The Lightning Network is a very popular means of scaling bitcoin. It makes a second layer on top of Bitcoin where you can make cheaper and lower latency payments. It functions sort of like the equivalent of Venmo versus Bank Wire Transfers. You set up a “payment channel” with a counterparty, and are able to make many cheap payments between you and the counterparty. You can even route payments through friend’s channels if you don’t have a direct link. A few major downsides to this approach are as follows:
- That it requires an active online presence and ability to get bitcoin transactions confirmed (which still costs money!)
- It requires some form of durable storage any time you make a transaction.
- That in order to receive funds, you have to have someone loan you the “potential” capital (think credit worthiness, which requires some sort of reputation system and identities).
In countries like El Salvador, which have begun adopting Bitcoin as legal tender, many users of the Lightning Network are doing so through a centralized service provider which doesn’t protect users from the types of abuse possible in current banking paradigms. In theory, this central service provider isn’t there because the El Salvador government is some kind of soon-to-be dictatorship, but rather because solving the problems of capital loan, regular online presence, and durable storage are hard problems for citizens of a poor country.
Another popular approach is to make federated sidechains, such as RootStock, Liquid, Nomic, or ThorChain, etc. A Federated Sidechain is essentially a “fancy multisig”, where funds are sent into the custody of a set of entities (usually such that many independent entities would have to collude to steal funds). The federation then runs some sort of cryptocurrency backed by the deposits.
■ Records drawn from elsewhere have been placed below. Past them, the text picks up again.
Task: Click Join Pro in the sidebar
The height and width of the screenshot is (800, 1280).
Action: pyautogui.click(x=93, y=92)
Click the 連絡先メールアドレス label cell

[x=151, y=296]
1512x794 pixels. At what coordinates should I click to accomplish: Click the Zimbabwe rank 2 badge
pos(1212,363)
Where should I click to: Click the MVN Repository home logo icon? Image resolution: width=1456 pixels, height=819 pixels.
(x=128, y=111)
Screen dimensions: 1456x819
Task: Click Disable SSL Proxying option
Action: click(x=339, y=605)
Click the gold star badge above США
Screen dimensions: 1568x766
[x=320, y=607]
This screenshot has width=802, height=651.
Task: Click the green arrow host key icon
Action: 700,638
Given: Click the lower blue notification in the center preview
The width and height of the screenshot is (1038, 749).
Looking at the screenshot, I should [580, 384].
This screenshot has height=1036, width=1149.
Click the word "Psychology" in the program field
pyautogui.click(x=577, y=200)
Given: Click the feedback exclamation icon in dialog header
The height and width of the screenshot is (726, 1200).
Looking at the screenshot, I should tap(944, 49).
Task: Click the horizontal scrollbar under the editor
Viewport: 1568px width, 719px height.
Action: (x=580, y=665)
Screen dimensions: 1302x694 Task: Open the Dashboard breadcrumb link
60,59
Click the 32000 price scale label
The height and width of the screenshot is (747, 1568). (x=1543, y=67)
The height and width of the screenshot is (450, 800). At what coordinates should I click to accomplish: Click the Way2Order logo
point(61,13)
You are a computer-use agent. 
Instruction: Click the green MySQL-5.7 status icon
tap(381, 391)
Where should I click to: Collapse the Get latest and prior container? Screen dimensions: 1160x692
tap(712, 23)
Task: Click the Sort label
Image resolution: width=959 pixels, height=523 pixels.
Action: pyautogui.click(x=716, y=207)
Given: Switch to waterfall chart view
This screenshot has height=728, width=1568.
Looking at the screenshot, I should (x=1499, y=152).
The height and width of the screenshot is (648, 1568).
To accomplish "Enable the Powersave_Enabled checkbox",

Users are granted virtual bitcoin on the sidechain which they can use in accordance with the rules of the sidechain. Eventually they may request that whatever balance they have on the sidechain be sent out of the sidechain and into a normal bitcoin address of their choosing. This achieves a sort of scalability because the base layer does not have to validate or store any of the transactions occurring on the sidechain. However, the tradeoff is severe: the funds are completely owned by the Federation, which means that users are not guaranteed to be able to access their funds. It’s basically a bank with a cool API.
This post doesn’t end in a fun or upbeat way: we want everyone to be able to access and benefit from Bitcoin; we can’t get everyone for access in the obvious way of bigger blocks or we risk unravelling Bitcoin’s core guarantees; and the solutions using layers on top of bitcoin reduce some of the core properties that make Bitcoin valuable to society in the first place. Some of these tradeoffs may be acceptable in certain cases, but we must always strive to support the most users with the strongest Hard Money properties we can.
In future posts we’ll see how more sophisticated smart contracts could improve Bitcoin’s scalability, or at least provide a different set of tradeoffs compared to the solutions above.